Hello,
You could do something like the following.
fun <- function(x, mean, sd1, sd2, p)
dnorm(x, mean, sd1)*p + dnorm(x, mean, sd2)*(1 - p)
fun2 <- function(x1, x2, mean, sd1, sd2, p){
p1 <- pnorm(x2, mean, sd1) - pnorm(x1, mean, sd1)
p2 <- pnorm(x2, mean, sd2) - pnorm(x1, mean, sd2)
p1*p + p2*(1 - p)
}
integrate(fun, 0, 1, mean = 0, sd1 = 1, sd2 = 2, p = 0.5)
fun2(0, 1, mean = 0, sd1 = 1, sd2 = 2, p = 0.5)
Hope this helps,
Rui Barradas
Em 30-01-2013 09:19, Johannes Radinger escreveu:
Hi,
I already found a conversation on the integration of a normal
distribution and two
suggested solutions
(https://stat.ethz.ch/pipermail/r-help/2007-January/124008.html):
1) integrate(dnorm, 0,1, mean = 0, sd = 1.2)
and
2) pnorm(1, mean = 0, sd = 1.2) - pnorm(0, mean = 0, sd = 1.2)
where the pnorm-approach is supposed to be faster and with higher precision.
I want to integrate a mixed normal distribution like:
normaldistr_1 * p + normaldistr_2 * (1-p)

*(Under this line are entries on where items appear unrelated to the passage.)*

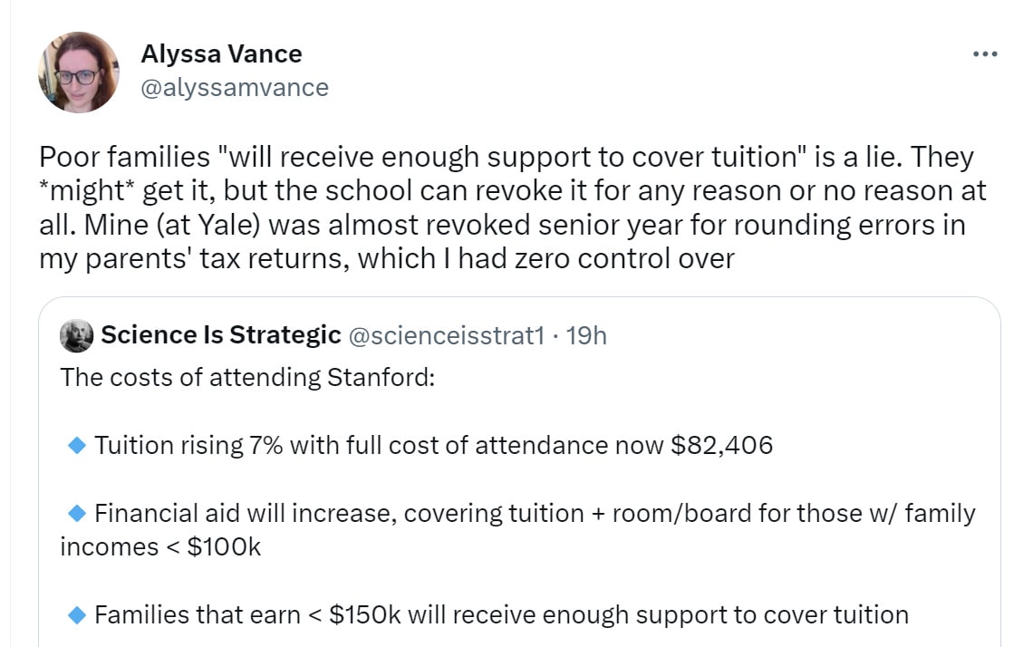This screenshot has width=1023, height=647.
Task: Click the blue diamond beside Financial aid
Action: click(77, 513)
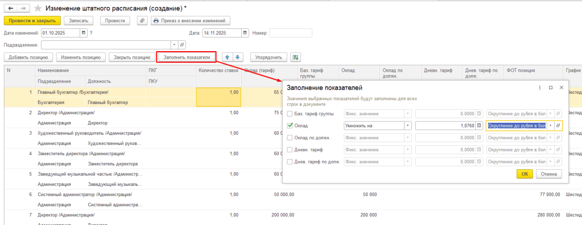Move the row up with the blue up arrow
The image size is (582, 225).
coord(228,57)
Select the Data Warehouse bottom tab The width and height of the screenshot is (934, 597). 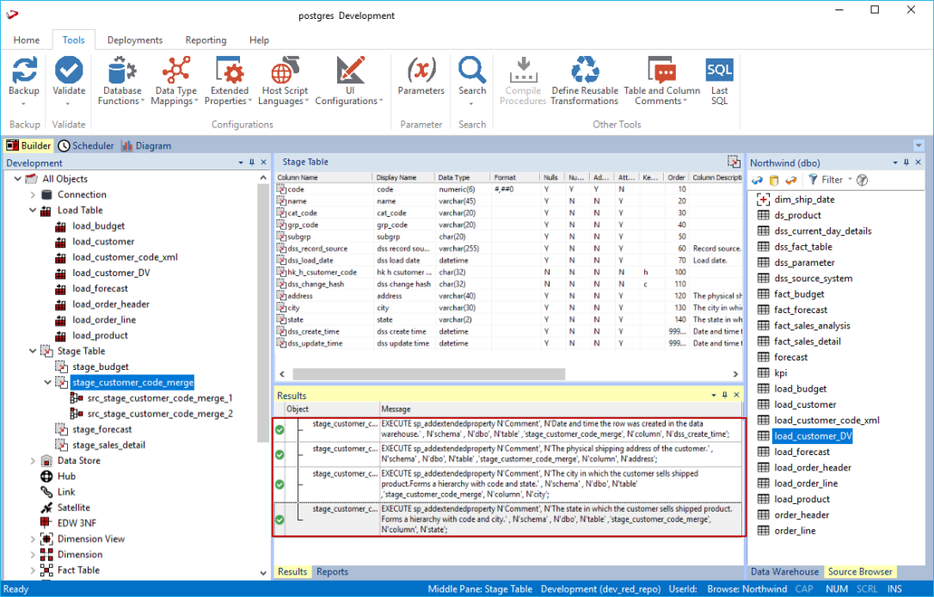pyautogui.click(x=784, y=571)
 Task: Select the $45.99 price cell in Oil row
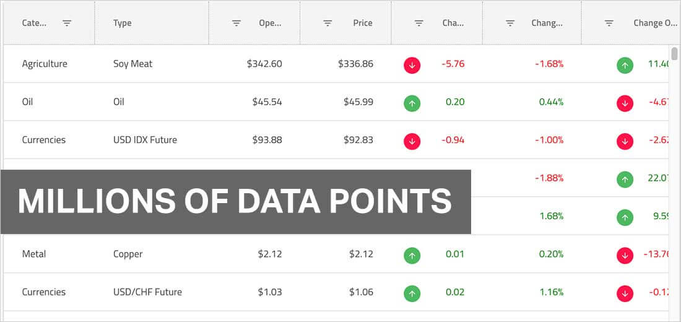tap(358, 102)
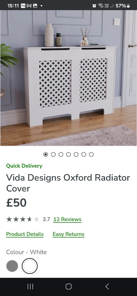Open Easy Returns information
Screen dimensions: 137x296
(69, 234)
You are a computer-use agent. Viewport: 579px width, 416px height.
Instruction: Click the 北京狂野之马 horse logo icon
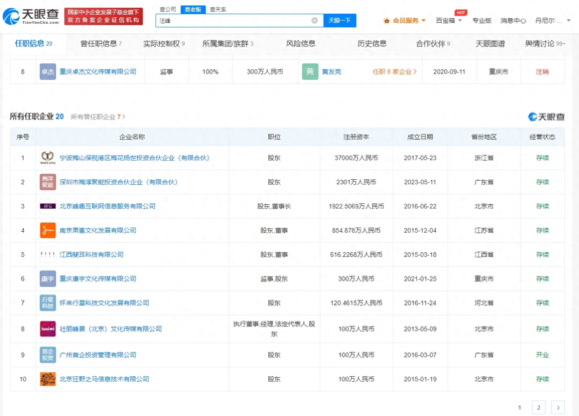pos(48,379)
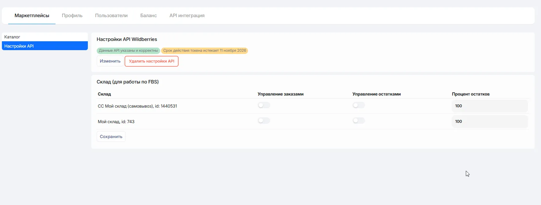Save warehouse settings with Сохранить
541x205 pixels.
[111, 137]
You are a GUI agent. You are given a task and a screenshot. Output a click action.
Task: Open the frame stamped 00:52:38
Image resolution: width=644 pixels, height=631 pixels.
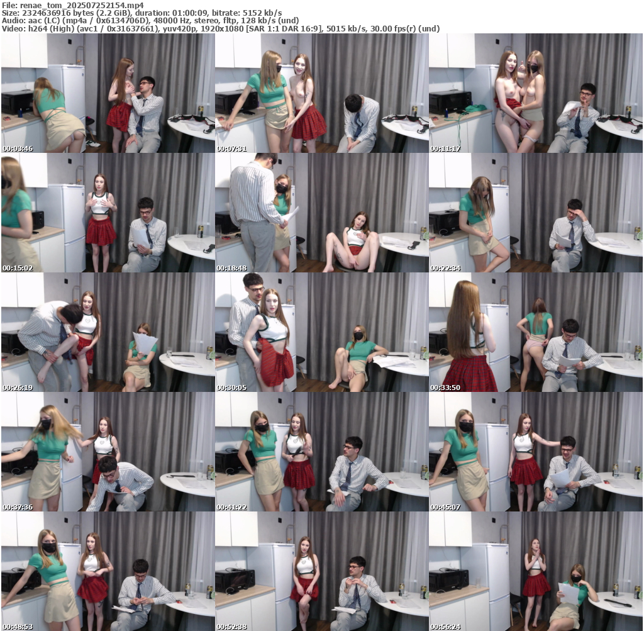(321, 571)
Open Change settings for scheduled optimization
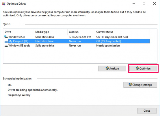160x116 pixels. (x=140, y=85)
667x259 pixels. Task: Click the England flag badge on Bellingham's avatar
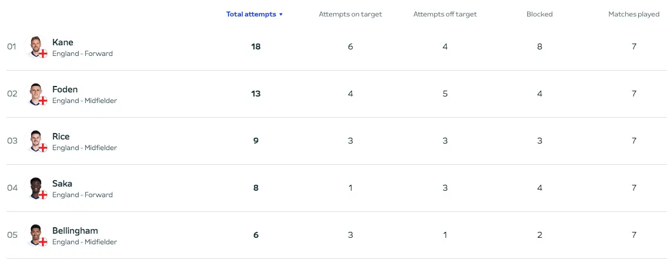pos(43,242)
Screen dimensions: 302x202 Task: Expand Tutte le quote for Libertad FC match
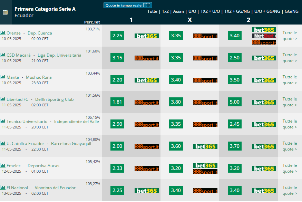pos(290,102)
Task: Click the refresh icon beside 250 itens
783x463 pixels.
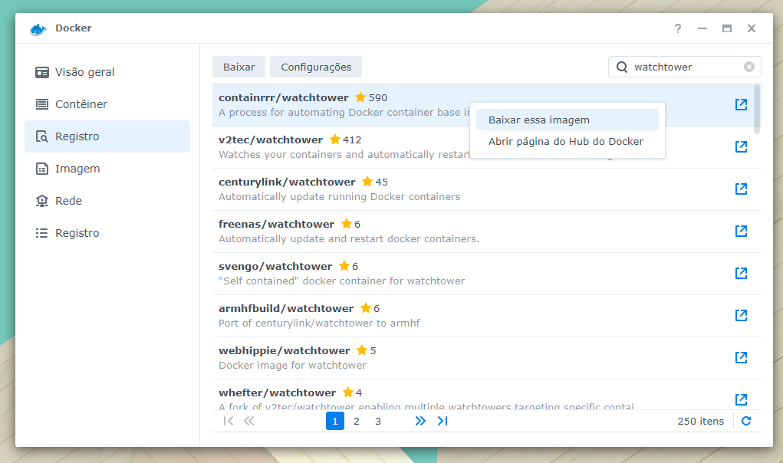Action: [x=746, y=421]
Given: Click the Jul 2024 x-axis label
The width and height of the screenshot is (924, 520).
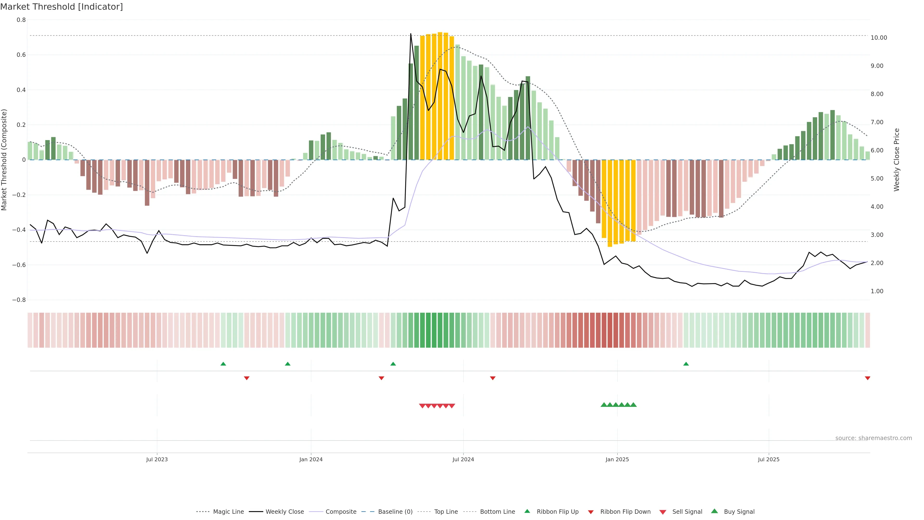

where p is between 0 and 1 and the means for both distributions are 0
but the standard deviations differ.
In addition, I want to get the integrals from x to infinity or from -
infinity to x for
the mixed distribution.
Can that be done with high precision in R and if yes how?